Exercise directions: Count every line of these entries that holds the word "computer", and reply with the number only.

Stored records
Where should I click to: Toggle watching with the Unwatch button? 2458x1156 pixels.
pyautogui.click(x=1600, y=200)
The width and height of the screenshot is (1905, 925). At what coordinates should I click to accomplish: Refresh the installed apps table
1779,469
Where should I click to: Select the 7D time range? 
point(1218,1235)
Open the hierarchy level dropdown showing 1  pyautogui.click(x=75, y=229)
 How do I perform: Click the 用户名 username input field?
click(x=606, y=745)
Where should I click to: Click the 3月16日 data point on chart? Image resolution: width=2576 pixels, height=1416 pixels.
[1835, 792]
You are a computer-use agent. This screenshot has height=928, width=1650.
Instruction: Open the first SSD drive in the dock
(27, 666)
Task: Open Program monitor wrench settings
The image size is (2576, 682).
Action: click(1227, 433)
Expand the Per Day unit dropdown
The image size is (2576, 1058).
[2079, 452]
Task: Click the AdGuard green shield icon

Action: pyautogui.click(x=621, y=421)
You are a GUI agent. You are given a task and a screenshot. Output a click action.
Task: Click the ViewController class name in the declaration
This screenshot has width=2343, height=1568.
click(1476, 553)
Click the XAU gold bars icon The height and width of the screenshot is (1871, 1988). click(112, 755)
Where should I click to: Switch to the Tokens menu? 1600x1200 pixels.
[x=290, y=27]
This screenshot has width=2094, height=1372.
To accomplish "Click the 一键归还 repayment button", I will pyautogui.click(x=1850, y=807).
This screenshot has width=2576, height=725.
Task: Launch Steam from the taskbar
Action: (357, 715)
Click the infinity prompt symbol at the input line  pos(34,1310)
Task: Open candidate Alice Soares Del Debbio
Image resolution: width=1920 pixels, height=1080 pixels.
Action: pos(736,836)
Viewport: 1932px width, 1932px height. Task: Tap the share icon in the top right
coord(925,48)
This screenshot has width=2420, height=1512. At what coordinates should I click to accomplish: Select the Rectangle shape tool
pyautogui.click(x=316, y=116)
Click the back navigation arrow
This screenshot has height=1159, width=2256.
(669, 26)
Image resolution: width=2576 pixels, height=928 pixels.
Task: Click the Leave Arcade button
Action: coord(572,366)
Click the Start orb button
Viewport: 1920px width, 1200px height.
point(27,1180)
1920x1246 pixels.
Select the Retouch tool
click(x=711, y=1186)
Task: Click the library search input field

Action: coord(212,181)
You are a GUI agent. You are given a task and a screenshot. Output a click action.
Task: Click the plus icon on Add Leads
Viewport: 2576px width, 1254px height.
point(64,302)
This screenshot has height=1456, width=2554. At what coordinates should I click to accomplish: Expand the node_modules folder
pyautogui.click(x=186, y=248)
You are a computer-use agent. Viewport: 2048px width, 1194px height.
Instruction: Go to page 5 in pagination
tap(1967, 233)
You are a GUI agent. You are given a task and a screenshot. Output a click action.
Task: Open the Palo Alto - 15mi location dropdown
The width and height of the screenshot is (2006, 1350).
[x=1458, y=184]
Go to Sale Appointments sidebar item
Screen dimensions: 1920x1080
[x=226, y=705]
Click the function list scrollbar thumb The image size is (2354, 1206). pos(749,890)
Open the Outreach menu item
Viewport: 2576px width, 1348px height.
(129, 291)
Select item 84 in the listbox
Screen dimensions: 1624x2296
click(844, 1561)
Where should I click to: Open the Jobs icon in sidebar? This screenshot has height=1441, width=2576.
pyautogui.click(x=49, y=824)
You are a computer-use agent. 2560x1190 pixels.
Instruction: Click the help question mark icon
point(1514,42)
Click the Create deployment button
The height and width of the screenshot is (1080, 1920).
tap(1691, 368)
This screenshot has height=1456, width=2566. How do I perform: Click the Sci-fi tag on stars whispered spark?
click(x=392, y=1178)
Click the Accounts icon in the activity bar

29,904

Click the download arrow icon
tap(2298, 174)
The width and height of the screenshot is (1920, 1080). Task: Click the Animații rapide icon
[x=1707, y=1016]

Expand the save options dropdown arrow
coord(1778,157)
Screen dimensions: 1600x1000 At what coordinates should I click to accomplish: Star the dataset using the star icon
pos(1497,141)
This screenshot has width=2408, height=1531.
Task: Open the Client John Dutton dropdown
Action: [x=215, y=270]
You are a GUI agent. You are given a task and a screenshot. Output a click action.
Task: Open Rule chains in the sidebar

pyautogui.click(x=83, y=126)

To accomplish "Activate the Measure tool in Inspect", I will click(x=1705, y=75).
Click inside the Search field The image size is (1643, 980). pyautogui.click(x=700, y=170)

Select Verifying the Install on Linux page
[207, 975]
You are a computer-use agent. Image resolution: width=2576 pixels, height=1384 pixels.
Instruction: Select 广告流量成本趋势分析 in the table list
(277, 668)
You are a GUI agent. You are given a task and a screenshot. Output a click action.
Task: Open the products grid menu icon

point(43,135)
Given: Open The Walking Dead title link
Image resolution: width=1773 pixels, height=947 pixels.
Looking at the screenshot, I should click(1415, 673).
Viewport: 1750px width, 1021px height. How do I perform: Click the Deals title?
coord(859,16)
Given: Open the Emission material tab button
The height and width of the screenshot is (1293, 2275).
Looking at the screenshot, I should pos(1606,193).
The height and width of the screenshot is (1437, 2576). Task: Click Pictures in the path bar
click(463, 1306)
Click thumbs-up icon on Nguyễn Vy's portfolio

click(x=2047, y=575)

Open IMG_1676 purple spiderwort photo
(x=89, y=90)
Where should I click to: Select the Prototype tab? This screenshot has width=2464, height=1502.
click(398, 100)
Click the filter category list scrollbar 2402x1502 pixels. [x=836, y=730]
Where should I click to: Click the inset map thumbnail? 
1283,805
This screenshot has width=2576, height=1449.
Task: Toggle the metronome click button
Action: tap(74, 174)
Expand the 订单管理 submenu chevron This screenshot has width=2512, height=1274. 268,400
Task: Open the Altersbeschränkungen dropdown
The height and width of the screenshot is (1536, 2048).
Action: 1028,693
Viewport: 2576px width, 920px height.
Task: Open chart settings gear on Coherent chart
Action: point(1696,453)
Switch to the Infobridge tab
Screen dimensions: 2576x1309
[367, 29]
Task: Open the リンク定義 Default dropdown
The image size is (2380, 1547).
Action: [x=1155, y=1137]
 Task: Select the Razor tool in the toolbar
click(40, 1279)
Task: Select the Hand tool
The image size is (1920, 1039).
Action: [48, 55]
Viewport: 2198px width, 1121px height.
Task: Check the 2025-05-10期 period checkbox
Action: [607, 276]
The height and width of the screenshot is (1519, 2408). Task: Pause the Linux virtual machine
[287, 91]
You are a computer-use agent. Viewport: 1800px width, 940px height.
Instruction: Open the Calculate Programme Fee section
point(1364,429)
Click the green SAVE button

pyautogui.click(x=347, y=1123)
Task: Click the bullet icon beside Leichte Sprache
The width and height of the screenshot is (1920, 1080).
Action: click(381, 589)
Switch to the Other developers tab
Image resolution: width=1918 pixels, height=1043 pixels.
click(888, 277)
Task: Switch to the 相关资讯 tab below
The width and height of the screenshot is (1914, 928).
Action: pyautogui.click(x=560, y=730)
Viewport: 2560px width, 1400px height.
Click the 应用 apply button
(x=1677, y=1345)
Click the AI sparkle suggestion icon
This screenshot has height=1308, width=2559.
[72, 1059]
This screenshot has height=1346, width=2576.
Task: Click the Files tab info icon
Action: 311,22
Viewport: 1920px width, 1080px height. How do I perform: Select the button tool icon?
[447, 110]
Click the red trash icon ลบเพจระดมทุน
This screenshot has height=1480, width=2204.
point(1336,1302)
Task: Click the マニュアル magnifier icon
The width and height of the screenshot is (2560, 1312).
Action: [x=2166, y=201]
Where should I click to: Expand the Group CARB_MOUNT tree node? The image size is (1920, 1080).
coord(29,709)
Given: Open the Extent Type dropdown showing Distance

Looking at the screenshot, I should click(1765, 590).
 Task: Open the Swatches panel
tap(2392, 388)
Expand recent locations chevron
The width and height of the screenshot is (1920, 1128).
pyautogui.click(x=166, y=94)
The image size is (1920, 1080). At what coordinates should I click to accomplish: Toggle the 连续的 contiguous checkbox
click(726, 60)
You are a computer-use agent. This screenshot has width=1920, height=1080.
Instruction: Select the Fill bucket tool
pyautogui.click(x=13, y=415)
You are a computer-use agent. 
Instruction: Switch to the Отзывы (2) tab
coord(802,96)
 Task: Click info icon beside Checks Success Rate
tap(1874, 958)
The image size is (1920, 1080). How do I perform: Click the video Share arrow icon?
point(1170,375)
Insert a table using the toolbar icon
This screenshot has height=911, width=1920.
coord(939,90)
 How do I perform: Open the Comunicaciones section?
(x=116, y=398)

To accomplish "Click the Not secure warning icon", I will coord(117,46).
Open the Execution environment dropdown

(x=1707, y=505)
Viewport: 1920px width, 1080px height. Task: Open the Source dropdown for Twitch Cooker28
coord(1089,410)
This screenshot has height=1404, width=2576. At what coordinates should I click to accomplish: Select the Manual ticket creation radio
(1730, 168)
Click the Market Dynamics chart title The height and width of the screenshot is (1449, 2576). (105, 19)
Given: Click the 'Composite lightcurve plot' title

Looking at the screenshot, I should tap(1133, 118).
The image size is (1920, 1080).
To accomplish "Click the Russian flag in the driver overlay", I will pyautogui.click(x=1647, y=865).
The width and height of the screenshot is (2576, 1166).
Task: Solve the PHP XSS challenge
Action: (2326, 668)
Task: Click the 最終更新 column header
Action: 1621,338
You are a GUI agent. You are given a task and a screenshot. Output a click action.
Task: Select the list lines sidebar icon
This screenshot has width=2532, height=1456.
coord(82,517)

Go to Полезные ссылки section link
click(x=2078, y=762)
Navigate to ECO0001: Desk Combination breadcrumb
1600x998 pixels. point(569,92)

Finished task: 7